Collected data
------------------------------------

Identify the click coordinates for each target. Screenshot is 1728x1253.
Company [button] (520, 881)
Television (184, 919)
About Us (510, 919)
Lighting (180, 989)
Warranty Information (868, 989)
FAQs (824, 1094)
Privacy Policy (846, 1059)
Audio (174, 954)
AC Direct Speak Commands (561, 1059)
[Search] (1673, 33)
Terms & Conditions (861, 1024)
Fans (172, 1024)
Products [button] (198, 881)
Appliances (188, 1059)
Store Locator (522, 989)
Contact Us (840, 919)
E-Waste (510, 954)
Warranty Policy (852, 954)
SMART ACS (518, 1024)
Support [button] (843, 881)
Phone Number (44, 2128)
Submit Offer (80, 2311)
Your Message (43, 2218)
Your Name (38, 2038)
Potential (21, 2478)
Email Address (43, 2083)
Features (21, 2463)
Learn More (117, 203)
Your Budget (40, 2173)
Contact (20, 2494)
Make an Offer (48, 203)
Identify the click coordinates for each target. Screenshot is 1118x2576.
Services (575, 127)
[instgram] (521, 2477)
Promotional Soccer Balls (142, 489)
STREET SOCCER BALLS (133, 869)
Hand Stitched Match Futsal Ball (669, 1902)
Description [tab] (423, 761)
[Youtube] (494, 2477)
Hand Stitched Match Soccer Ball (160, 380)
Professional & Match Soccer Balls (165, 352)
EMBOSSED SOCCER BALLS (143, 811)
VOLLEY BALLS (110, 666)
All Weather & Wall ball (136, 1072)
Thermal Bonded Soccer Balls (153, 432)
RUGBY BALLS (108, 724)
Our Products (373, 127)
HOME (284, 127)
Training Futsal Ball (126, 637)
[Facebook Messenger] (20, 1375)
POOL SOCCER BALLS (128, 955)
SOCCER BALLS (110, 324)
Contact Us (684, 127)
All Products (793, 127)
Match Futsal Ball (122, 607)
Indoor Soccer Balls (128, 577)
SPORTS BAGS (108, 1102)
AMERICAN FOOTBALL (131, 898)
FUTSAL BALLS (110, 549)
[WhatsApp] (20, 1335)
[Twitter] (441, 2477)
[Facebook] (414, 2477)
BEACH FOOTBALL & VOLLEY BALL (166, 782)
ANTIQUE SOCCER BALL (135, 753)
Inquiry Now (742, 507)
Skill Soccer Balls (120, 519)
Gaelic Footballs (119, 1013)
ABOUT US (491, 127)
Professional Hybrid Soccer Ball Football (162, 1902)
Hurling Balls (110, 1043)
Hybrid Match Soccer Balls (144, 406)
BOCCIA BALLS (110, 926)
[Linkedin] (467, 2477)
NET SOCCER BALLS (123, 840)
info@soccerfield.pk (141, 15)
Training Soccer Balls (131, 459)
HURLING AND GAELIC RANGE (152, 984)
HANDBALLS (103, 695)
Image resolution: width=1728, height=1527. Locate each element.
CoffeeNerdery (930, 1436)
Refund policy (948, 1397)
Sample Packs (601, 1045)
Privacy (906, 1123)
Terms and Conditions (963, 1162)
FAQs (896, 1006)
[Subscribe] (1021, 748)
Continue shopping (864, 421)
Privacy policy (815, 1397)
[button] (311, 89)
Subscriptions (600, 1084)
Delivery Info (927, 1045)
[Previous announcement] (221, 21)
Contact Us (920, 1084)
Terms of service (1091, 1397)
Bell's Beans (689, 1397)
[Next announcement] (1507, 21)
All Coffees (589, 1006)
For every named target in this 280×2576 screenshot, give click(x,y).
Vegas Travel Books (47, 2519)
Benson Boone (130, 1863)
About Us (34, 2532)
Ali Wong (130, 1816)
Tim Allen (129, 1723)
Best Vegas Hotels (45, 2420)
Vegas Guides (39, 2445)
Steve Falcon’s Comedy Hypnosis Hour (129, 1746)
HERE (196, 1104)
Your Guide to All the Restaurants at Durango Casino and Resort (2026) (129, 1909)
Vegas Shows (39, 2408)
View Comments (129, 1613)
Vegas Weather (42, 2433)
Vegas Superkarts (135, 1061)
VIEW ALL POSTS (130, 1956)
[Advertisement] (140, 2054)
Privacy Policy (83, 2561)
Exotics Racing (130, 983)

------------------------------------

• _Assigned task_
What you give back must be the stretch above, starting at the line with "FAQs (824, 1094)" and ending at the line with "[Facebook Messenger] (20, 1375)", copied exactly.

• _Your solution_
FAQs (824, 1094)
Privacy Policy (846, 1059)
Audio (174, 954)
AC Direct Speak Commands (561, 1059)
[Search] (1673, 33)
Terms & Conditions (861, 1024)
Fans (172, 1024)
Products [button] (198, 881)
Appliances (188, 1059)
Store Locator (522, 989)
Contact Us (840, 919)
E-Waste (510, 954)
Warranty Policy (852, 954)
SMART ACS (518, 1024)
Support [button] (843, 881)
Phone Number (44, 2128)
Submit Offer (80, 2311)
Your Message (43, 2218)
Your Name (38, 2038)
Potential (21, 2478)
Email Address (43, 2083)
Features (21, 2463)
Learn More (117, 203)
Your Budget (40, 2173)
Contact (20, 2494)
Make an Offer (48, 203)
Identify the click coordinates for each target. Screenshot is 1118x2576.
Services (575, 127)
[instgram] (521, 2477)
Promotional Soccer Balls (142, 489)
STREET SOCCER BALLS (133, 869)
Hand Stitched Match Futsal Ball (669, 1902)
Description [tab] (423, 761)
[Youtube] (494, 2477)
Hand Stitched Match Soccer Ball (160, 380)
Professional & Match Soccer Balls (165, 352)
EMBOSSED SOCCER BALLS (143, 811)
VOLLEY BALLS (110, 666)
All Weather & Wall ball (136, 1072)
Thermal Bonded Soccer Balls (153, 432)
RUGBY BALLS (108, 724)
Our Products (373, 127)
HOME (284, 127)
Training Futsal Ball (126, 637)
[Facebook Messenger] (20, 1375)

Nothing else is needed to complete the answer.